Sunday, April 14, 2013

Stan as a unified statistical estimation and intepretation engine

Applied researchers who are used to Stata or R need a reason to learn and use Stan. Besides the usual Bayesian vs. frequentist discussions, there is also a practical one.

Stan provides a unified interface for statistical estimation and interpretation. I have been using R with the Zelig package for estimation and interpretation during the past years, which is great. The problem is that, because Zelig is built upon a large number of existing R packages written by many different researchers and the quality of these packages vary greatly, working with Zelig means that you are working with all these other packages and researchers as well. In addition, even though in theory you can modify the source of these packages to suite your needs, but applied researches rarely have the energy or skills to tweak the FORTRAN or C code.

Stan provides a modeling language, which makes it easy for user to tweak their model (of course the underlying C++ code is also available). It is simulation-based and uses posterior distribution for inference, which means that there is no need for an additional simulation step (as what Zelig brings to frequentist models). After some testing, I have come to the conclusion that Stan is fast and stable enough for my daily data analysis work.

The best of all, this package comes from a research group with very good reputation and their discussion list is unbelievably helpful.

These are good enough reasons for me to switch to Stan.


Danilo said...
This comment has been removed by the author.
Danilo said...

Hello Shige! Congratulation for your great blog! I'm also a former Zelig use who's slowly moving to Stan. I'm still quite a newbie, so I'm having a few difficulties along the way. Could you please share an example where you can simulate quantities of interest with Stan the way we do with Zelig's setx() and sim() commands? Thanks a lot!

Shige said...

Not in the same way.

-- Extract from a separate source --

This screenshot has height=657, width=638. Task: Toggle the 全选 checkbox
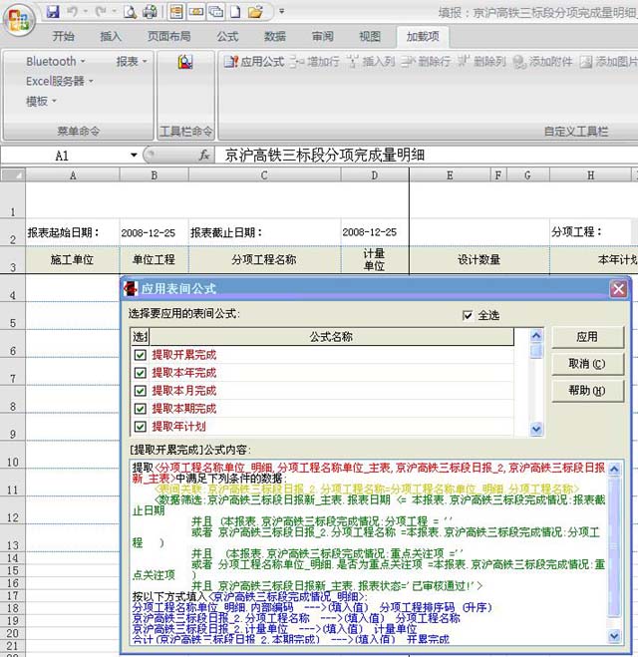[x=470, y=315]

Zelig simulates the sampling distribution whereas Stan simulates the posterior distribution. The Stan way is to first treat the predicted values as missing values and let Stan imputed them, and then you can use the imputed posteriors to compute first difference, second difference, etc.

I have an example here:

Danilo said...

Thank you very much for your reply. Your example is indeed very good, and I managed to simulate the probabilities I needed from a logit model using the 'generated quantities' block and the inv_logit function. Thanks a lot for your help!